The decision of President Donald Trump’s administration to separate families at the southern U.S. border has irked lawmakers, pundits, and celebrity activists across the country — including George Takei, who lived in a Japanese-American internment camp during World War II.
Takei wrote a blistering op-ed, published on Tuesday, in which he decried the practice of separating immigrant children from their parents. The actor and political activist also noted that, while internment was abhorrent and a stain on America’s history, at least in his situation he was still able to seek the comfort of his parents.
“[I]n one core, horrifying way this is worse,” Takei wrote, discussing the recent developments. “At least during the internment of Japanese-Americans, I and other children were not stripped from our parents. We were not pulled screaming from our mothers’ arms. We were not left to change the diapers of younger children by ourselves.”
Further down in his piece, published in Foreign Policy magazine, Takei noted that, although the conditions he lived through were horrifying, he still had his parents with him.
“My family was sent to a racetrack for several weeks to live in a horse stall, but at least we had each other,” Takei said. “At least during the internment, my parents were able to place themselves between the horror of what we were facing and my own childish understanding of our circumstances.”
"At least during the internment, we remained a family, and I credit that alone for keeping the scars of our unjust imprisonment from deepening on my soul," he added.
Takei goes on to discuss the circumstances of children of immigrants being taken away from their parents, and how he could not conceive of what would have happened to him had that been the case during his internment.
“I cannot for a moment imagine what my childhood would have been like had I been thrown into a camp without my parents,” Takei wrote. “That this is happening today fills me with both rage and grief: rage toward a failed political leadership who appear to have lost even their most basic humanity, and a profound grief for the families affected.”
Takei’s anger and grief are completely justified.
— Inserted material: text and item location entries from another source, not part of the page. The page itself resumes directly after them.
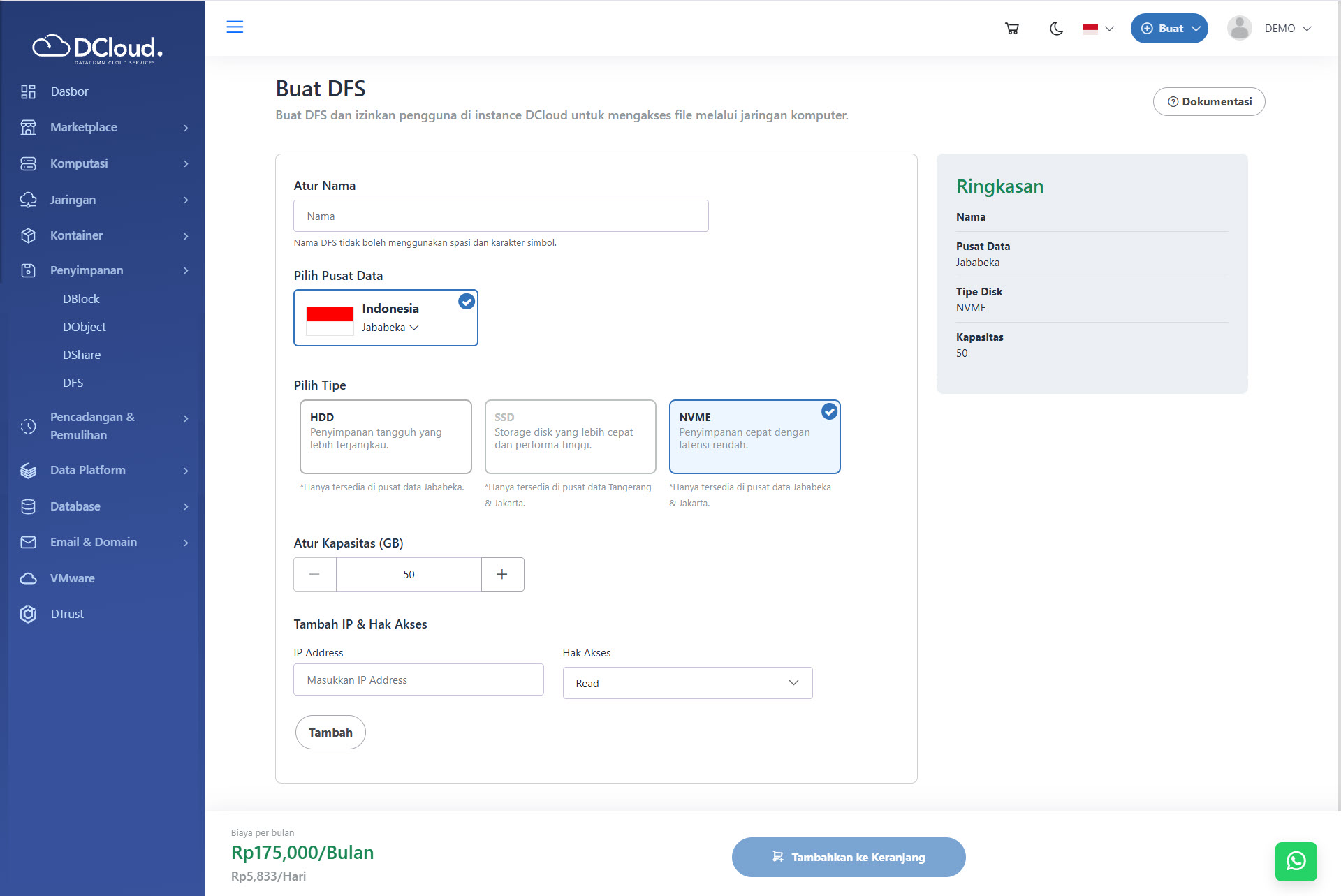Click the DEMO user avatar
This screenshot has height=896, width=1341.
pyautogui.click(x=1239, y=29)
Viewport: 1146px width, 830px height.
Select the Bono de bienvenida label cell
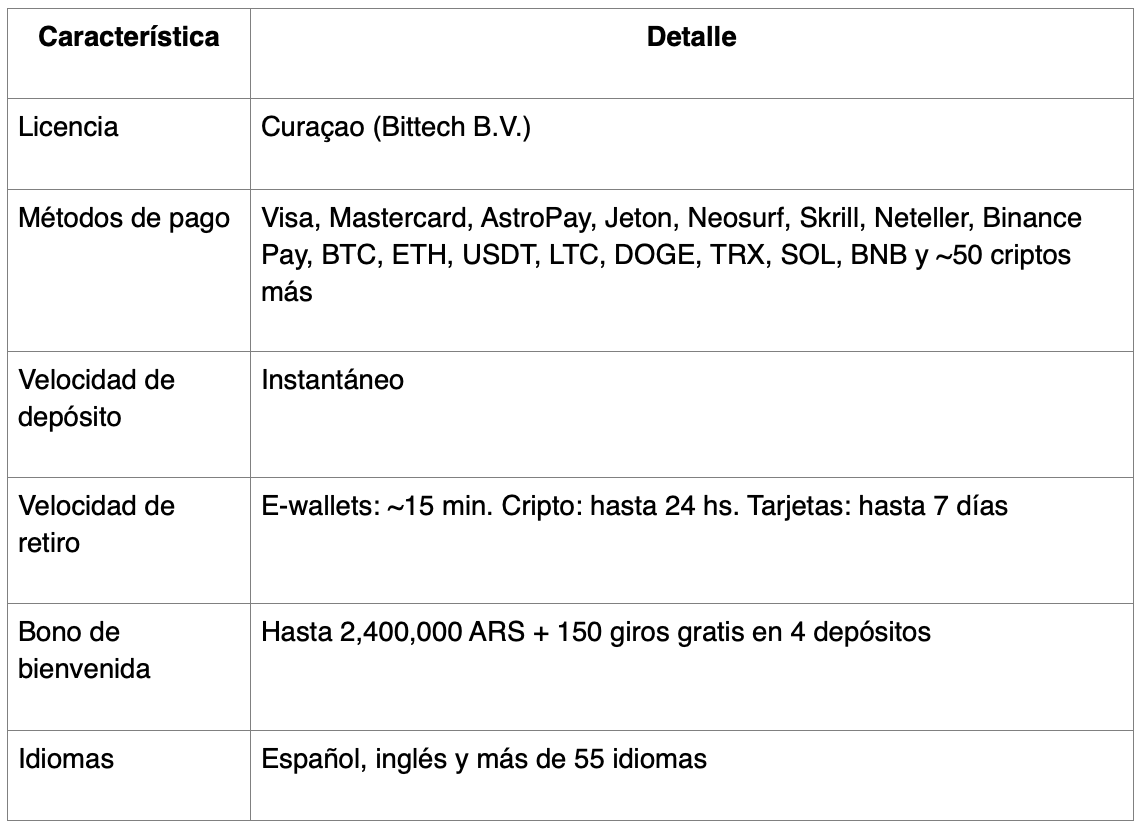coord(85,650)
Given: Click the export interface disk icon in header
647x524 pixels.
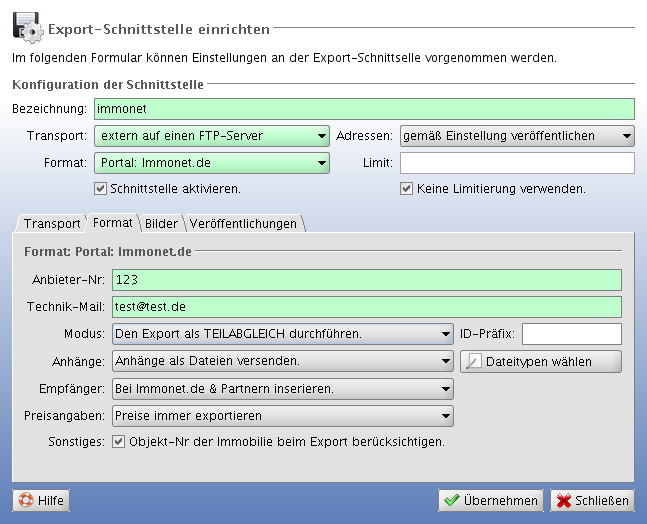Looking at the screenshot, I should 26,22.
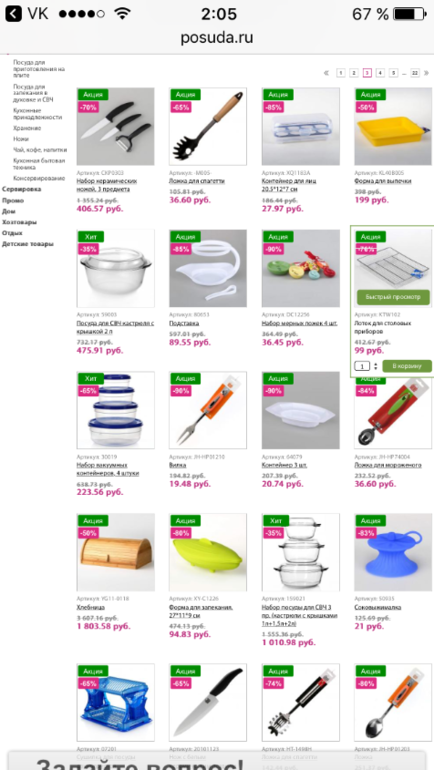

There is no reason for why the Trump administration must implement this policy — it is abuse, plain and simple, toward the children, and a form of torture being perpetrated against the parents.
A robust debate should be had on the topic of immigration, and on what to do about so many immigrants seeking asylum at U.S. southern border. But what should not be up for debate is the issue of keeping families together.
The nation’s moral compass needs a radical adjustment in the direction of compassion for these families, and lawmakers should pass legislation immediately demanding the Trump policy end.